» Passage
Perhaps the most helpful feature is the alarm clock. Just set a window of time that you want to wake up, and the app will determine when you’ve entered your “lightest” sleep. Unlike an old radio clock, the alarm tones are gentle and soothing, drawing you effortlessly from your dreams.
The Sleep Cycle Alarm Clock, with its sensitive movement detection, its range of low-key alarms and its easy-to-read sleep reports, is a popular option. Click here for more details and links to it in the Apple App or Google Play store.
Another option is the Sleep Time app, which uses a similar cycle-based alarm. Sleep Time also has a catalog of “soundscapes,” which replicate the noise of a natural environment, like a beach or a rainforest, to help you to fall asleep and wake up. Soundscapes also be helpful for people with insomnia. Click here for direct links to Sleep Time in the Apple and Google stores.
Some people live in noisy buildings or neighborhoods, and they need an alternative to the sounds of honking horns and slamming doors. The Relax Melodies app offers a range of subtle sounds, such as music, ambient noise or “meditation sessions.” All of these soundscapes are designed to put the listener in a restful mood and even encourage sleep. Click here to check it out.
Sign up for any race, and you’ll find hundreds of runners synchronizing their fitness watches. But they’re not just for athletes: Millions of people are investing in high-tech watches to help them track their steps, monitor their heart rates and improve their sleep patterns. Even the cheapest models, like Letscom Activity Tracker and Wesoo K1 Fitness Watch, have built-in sleep monitors.
There are lots of advantages to fitness watches: They feel very natural on your body, so you don’t have to share a bed with your phone. And if you’re active, you’re already downloading your data, so you can add your sleep report to your miles run and calories burned.

» The problem
Continue the passage on sleep apps and fitness watches from the point where it stops.

» Data block

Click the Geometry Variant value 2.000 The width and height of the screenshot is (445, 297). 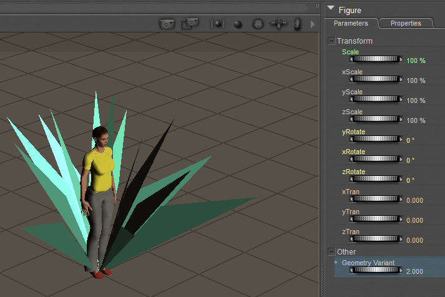tap(414, 271)
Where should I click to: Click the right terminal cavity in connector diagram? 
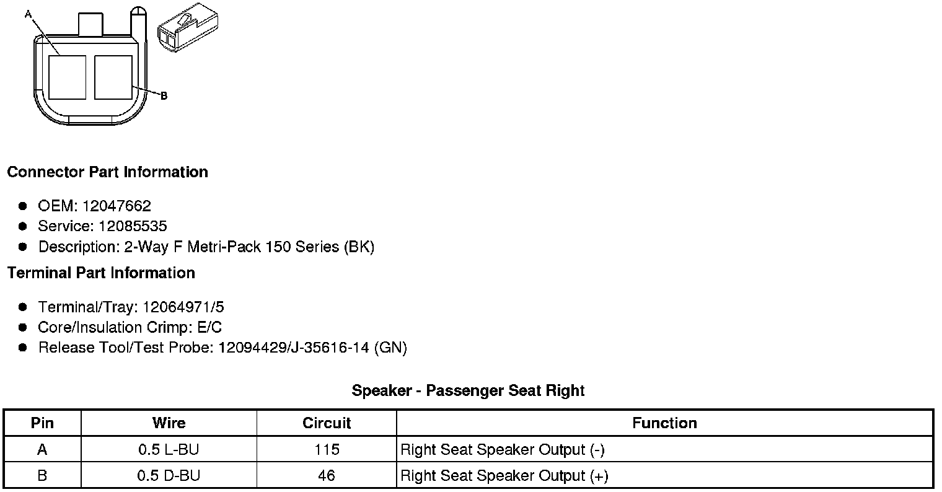click(x=113, y=77)
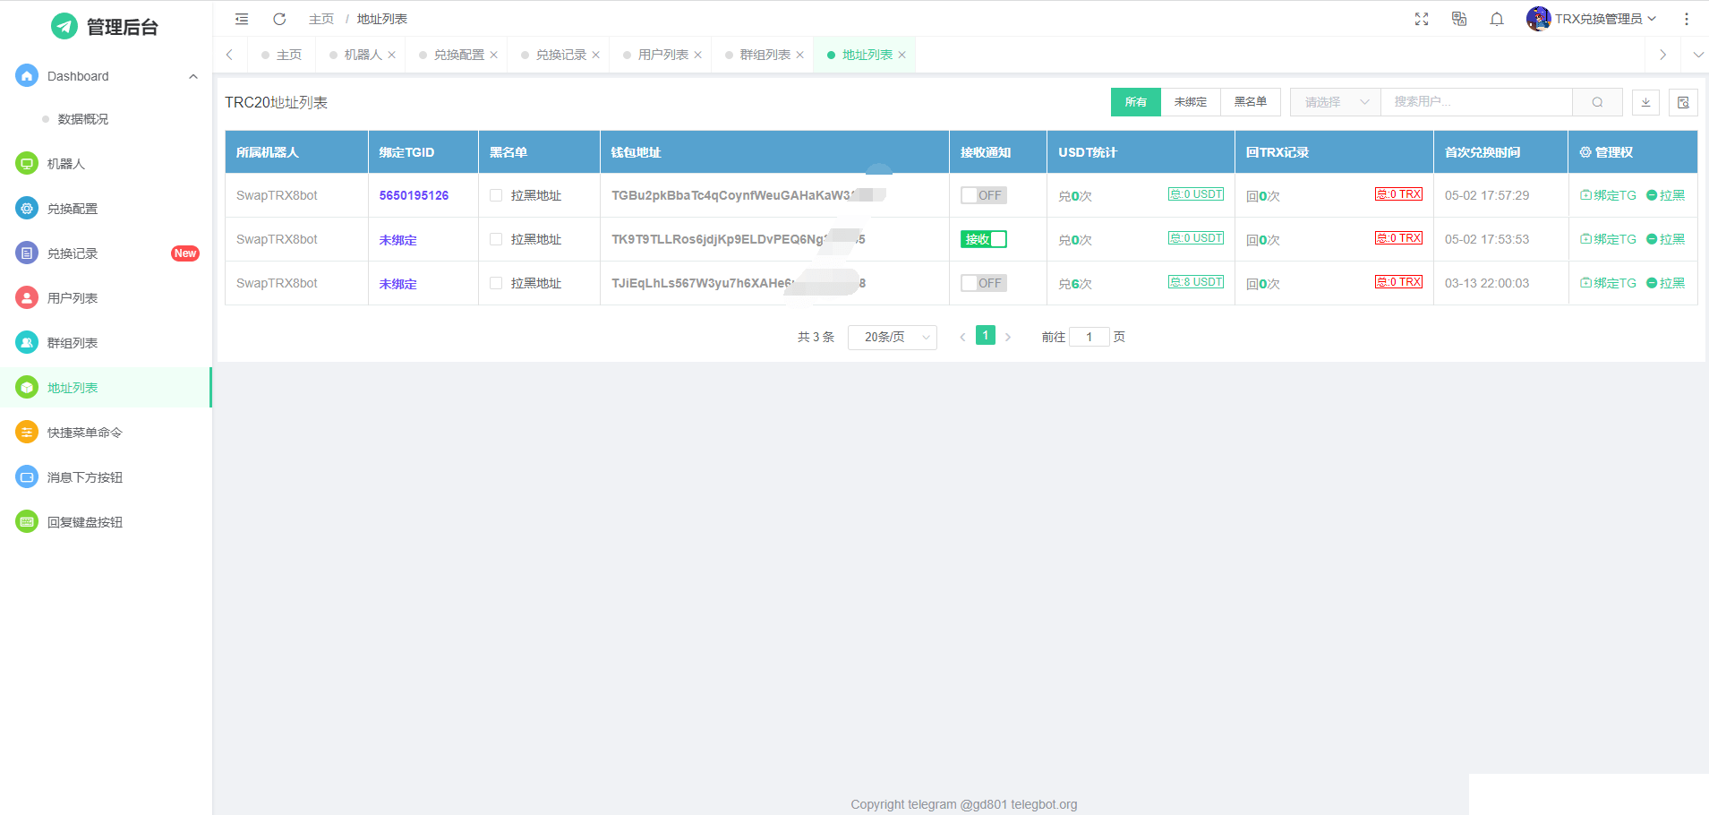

» Response
The market is saturated with fitness watches, but the two dominant brands, Fitbit and Apple Watch, make sleep tracking easy: Fitbit, thanks to its early development and sleek designs, is still the best-known name. Like a phone app or high-quality sleep monitor, it detects your movements while you sleep. Like the Sleep Cycle app, it figures out your particular “sleep stages.” When you’ve gathered enough data, Fitbit provides “insights” into how your sleep patterns compare to others of your age and gender. Apple Watch, curiously, doesn’t have a sleep tracker built into it, but you can download the app of your choice from the iTunes store.
Each device uses “actigraphy” to document your physical movements during the night. For example, the Beddit Sleep Monitor is a long white strap that you can fasten to your bedsheets. You barely notice its presence, and it senses when you’re shifting or rolling over. Many trackers also can also record your heart rate and whether you snore.
The idea of a smart bed may seem like science fiction, but if you’re willing to spend the extra money, these high-tech mattresses can change their firmness based on your physical needs.
The leading brand is Sleep Number, whose mattresses are famous for changing their firmness. Sleep Number uses a matrix of smaller pockets that inflate and deflate as the night wears on. These mattresses can isolate certain parts of your body, providing a firm surface for your shoulders and a softer surface for your legs, or vice versa.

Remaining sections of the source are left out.